## What is expected
Reproduce the records below exactly, but only between the lines holding "Image resolution: width=1568 pixels, height=727" and "Viewport: 1338px width, 679px height.", inclusive.

(Pixel coordinate grounding data)

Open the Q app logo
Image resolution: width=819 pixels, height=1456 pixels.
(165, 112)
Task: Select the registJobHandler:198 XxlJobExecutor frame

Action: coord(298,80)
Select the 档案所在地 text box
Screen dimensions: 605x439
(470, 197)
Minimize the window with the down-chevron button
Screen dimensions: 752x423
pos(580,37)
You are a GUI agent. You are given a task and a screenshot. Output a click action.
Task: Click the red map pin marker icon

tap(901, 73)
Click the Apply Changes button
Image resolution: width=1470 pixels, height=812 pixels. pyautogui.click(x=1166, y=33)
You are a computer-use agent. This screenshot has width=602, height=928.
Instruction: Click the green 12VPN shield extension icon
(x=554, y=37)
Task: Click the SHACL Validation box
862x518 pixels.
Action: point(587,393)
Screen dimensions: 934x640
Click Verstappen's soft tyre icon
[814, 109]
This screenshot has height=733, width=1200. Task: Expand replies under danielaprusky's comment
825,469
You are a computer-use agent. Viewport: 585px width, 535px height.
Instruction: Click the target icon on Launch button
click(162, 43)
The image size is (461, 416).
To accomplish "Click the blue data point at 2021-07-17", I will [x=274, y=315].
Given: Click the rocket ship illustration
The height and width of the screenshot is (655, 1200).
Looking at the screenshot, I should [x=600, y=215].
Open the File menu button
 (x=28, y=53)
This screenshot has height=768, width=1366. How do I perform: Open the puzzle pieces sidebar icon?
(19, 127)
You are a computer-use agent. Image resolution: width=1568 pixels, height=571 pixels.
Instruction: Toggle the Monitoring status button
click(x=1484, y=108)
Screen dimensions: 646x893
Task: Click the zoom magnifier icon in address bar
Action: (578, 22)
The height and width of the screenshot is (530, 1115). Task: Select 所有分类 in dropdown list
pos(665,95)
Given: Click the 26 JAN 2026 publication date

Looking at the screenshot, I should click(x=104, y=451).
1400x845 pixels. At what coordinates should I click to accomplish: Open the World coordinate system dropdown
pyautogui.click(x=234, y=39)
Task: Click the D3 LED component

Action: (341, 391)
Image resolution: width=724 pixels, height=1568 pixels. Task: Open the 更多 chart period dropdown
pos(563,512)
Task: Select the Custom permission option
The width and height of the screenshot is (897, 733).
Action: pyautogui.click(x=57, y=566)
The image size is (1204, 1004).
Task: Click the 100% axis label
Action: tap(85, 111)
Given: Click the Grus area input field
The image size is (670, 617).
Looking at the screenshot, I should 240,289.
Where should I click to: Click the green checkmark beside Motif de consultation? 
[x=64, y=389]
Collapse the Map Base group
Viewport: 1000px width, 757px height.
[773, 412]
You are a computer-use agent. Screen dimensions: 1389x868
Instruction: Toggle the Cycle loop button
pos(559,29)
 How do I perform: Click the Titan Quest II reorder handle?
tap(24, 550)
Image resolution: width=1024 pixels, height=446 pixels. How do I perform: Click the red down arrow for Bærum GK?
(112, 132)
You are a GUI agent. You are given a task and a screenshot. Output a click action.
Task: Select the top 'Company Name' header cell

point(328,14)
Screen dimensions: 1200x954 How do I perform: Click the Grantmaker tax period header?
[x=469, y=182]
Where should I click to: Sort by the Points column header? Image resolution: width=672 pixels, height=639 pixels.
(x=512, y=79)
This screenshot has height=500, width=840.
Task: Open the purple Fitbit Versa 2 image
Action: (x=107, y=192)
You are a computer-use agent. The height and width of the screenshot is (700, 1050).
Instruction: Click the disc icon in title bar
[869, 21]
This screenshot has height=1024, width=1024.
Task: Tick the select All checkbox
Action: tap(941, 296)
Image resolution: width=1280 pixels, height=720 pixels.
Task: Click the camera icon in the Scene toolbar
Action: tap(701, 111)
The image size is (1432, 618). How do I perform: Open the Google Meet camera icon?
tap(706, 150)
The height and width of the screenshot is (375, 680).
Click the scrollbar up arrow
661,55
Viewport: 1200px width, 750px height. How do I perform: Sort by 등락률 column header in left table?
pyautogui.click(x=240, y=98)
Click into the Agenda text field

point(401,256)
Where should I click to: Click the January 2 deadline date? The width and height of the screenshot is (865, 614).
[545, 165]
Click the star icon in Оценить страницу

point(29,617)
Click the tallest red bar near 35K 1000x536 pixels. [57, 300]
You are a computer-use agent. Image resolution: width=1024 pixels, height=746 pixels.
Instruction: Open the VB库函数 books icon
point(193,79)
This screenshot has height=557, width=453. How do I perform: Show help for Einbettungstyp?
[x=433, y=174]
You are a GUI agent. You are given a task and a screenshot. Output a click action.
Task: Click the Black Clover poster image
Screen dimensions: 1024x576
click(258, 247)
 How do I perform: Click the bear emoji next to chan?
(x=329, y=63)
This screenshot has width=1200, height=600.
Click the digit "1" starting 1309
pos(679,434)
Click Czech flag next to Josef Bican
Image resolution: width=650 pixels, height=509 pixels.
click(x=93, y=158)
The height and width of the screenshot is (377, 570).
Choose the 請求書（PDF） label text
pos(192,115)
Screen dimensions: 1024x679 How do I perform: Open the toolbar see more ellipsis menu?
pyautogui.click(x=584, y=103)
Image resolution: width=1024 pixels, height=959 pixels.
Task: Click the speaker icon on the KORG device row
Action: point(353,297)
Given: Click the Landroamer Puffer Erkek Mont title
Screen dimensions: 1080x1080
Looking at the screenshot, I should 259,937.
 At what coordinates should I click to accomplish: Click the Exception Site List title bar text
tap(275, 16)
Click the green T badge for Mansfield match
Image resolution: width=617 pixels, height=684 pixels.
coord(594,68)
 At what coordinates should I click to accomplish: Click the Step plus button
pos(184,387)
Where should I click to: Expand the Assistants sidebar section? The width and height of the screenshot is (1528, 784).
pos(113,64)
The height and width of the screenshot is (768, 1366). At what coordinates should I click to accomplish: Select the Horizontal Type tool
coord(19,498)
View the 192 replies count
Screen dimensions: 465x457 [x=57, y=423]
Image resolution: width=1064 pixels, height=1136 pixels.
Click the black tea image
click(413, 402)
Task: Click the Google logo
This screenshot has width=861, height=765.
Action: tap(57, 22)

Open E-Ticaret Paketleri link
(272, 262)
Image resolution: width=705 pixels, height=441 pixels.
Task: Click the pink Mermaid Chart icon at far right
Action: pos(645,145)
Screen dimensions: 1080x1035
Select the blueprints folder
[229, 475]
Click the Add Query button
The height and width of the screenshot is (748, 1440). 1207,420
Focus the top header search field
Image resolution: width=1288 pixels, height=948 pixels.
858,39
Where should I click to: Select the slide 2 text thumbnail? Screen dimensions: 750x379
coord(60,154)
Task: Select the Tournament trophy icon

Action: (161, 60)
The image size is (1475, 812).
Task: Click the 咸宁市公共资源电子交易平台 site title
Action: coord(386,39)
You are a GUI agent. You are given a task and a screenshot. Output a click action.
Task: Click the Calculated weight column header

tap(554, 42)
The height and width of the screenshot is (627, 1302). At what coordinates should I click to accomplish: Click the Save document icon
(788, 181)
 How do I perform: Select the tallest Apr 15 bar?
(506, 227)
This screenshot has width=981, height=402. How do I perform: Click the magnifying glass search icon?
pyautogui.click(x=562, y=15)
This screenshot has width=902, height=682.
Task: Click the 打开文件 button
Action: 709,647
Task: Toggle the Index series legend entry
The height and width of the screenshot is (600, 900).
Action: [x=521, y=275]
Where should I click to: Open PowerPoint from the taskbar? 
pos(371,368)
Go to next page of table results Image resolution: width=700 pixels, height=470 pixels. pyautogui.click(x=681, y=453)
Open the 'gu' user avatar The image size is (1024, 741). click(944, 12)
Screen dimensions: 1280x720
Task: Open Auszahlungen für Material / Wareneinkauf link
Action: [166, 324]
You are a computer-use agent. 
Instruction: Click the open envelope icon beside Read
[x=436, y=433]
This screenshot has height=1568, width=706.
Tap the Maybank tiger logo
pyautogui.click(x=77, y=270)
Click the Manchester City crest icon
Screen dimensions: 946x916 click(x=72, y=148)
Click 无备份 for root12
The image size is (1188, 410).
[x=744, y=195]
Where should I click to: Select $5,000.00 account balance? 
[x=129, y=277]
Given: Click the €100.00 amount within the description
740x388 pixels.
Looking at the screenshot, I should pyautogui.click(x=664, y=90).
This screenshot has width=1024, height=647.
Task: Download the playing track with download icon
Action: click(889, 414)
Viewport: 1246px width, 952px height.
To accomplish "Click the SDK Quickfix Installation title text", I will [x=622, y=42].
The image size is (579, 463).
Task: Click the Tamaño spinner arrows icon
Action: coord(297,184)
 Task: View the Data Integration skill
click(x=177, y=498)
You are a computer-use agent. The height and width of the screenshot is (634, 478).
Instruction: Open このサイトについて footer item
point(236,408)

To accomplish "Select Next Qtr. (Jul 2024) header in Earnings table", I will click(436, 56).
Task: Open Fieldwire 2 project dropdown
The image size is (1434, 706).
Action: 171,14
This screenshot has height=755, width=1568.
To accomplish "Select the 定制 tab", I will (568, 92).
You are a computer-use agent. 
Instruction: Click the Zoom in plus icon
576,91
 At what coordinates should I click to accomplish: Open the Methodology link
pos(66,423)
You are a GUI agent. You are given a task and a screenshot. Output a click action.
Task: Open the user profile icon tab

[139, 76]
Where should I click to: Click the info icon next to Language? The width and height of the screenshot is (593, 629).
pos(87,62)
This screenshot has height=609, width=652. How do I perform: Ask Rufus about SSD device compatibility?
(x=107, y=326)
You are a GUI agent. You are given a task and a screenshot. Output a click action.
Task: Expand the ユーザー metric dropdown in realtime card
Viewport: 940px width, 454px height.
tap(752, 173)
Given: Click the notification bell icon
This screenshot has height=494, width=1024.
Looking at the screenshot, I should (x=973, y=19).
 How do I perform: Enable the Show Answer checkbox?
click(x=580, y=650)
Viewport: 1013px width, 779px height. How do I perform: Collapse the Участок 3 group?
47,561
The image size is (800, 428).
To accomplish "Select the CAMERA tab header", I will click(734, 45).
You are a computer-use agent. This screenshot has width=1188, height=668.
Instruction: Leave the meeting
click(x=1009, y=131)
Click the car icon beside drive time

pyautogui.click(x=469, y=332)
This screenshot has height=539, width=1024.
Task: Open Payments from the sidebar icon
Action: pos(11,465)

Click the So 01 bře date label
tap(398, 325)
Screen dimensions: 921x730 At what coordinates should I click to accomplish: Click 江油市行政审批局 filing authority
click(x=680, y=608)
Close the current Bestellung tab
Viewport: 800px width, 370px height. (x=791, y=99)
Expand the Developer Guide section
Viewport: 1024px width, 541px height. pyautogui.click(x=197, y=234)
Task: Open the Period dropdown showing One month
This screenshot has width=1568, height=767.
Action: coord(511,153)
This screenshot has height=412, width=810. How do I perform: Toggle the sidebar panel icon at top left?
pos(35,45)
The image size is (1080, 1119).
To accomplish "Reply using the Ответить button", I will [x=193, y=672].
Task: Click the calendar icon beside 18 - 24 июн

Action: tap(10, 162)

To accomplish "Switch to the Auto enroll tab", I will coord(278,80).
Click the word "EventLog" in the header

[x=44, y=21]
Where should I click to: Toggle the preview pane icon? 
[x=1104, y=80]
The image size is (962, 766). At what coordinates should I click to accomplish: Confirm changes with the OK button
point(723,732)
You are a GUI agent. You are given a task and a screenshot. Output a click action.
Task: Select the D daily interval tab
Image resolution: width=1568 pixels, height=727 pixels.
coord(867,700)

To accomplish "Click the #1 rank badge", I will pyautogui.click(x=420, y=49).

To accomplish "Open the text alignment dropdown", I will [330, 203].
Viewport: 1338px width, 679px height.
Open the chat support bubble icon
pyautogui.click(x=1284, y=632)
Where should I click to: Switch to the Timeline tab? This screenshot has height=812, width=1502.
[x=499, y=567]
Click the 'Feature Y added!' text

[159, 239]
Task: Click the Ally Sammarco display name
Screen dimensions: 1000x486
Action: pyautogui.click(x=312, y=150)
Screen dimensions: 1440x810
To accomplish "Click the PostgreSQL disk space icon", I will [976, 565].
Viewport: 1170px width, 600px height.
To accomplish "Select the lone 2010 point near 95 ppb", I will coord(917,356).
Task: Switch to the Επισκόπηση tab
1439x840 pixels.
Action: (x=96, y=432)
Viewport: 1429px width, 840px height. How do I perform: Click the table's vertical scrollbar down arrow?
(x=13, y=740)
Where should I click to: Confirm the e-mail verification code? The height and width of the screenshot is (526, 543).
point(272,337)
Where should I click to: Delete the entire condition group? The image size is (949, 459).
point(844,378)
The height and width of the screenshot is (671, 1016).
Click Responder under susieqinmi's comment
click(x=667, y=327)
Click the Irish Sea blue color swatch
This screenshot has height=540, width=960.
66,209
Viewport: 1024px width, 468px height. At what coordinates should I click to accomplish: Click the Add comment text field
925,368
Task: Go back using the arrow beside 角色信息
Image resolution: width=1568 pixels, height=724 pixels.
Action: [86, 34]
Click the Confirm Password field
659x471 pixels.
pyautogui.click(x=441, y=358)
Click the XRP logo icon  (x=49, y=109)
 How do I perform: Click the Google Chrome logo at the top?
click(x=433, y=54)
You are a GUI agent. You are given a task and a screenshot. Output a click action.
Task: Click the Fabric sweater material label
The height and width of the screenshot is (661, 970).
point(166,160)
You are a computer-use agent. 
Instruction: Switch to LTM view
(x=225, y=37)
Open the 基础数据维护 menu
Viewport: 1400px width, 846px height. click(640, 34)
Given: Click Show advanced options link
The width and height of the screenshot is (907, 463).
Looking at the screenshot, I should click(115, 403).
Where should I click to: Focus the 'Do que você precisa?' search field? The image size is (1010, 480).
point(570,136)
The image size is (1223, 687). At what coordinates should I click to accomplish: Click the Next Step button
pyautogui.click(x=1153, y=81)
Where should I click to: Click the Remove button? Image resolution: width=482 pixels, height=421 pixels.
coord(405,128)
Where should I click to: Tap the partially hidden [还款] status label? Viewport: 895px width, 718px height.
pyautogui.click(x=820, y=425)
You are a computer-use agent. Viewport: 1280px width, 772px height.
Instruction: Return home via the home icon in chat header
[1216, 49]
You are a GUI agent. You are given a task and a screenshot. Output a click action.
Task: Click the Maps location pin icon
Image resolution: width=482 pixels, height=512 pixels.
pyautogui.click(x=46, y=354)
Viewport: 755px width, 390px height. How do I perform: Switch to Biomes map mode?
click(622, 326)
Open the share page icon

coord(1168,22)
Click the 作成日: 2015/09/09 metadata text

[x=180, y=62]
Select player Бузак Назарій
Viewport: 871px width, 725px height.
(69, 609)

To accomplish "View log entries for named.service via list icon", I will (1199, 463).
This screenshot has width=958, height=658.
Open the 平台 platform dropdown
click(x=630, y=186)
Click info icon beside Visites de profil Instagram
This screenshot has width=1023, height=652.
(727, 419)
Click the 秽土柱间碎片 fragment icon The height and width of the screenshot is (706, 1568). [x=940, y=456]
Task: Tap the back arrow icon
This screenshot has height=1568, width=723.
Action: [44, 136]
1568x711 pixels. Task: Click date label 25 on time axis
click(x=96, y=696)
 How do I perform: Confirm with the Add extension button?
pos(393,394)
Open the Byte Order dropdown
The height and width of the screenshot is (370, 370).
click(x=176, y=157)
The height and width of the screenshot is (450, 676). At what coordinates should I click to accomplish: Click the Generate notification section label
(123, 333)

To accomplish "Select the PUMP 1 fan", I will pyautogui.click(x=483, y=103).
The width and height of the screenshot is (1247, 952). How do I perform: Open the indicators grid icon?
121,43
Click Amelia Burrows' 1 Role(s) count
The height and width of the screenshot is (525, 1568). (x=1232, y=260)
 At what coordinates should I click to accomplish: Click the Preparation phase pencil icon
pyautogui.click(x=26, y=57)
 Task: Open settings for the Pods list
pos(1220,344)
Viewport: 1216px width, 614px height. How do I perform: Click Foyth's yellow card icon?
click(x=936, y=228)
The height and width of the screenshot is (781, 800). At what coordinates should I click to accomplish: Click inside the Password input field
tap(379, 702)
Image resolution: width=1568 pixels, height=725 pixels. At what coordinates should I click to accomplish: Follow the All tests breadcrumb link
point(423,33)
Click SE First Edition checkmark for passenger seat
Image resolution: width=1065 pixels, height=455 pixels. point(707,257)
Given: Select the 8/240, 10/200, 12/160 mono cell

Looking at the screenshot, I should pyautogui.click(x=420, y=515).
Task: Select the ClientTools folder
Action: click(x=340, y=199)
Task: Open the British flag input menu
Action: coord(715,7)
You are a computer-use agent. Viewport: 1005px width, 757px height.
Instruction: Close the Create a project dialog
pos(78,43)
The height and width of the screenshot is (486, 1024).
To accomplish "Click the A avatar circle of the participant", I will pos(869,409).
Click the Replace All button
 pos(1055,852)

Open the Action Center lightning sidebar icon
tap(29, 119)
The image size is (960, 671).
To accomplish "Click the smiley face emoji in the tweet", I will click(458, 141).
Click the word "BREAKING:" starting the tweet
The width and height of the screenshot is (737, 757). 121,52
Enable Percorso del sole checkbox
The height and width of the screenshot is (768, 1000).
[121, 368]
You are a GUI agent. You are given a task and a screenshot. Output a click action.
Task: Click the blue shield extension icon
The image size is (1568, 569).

## Exercise output
Image resolution: width=1568 pixels, height=727 pixels.
coord(867,700)

To accomplish "Click the #1 rank badge", I will pyautogui.click(x=420, y=49).

To accomplish "Open the text alignment dropdown", I will [330, 203].
Viewport: 1338px width, 679px height.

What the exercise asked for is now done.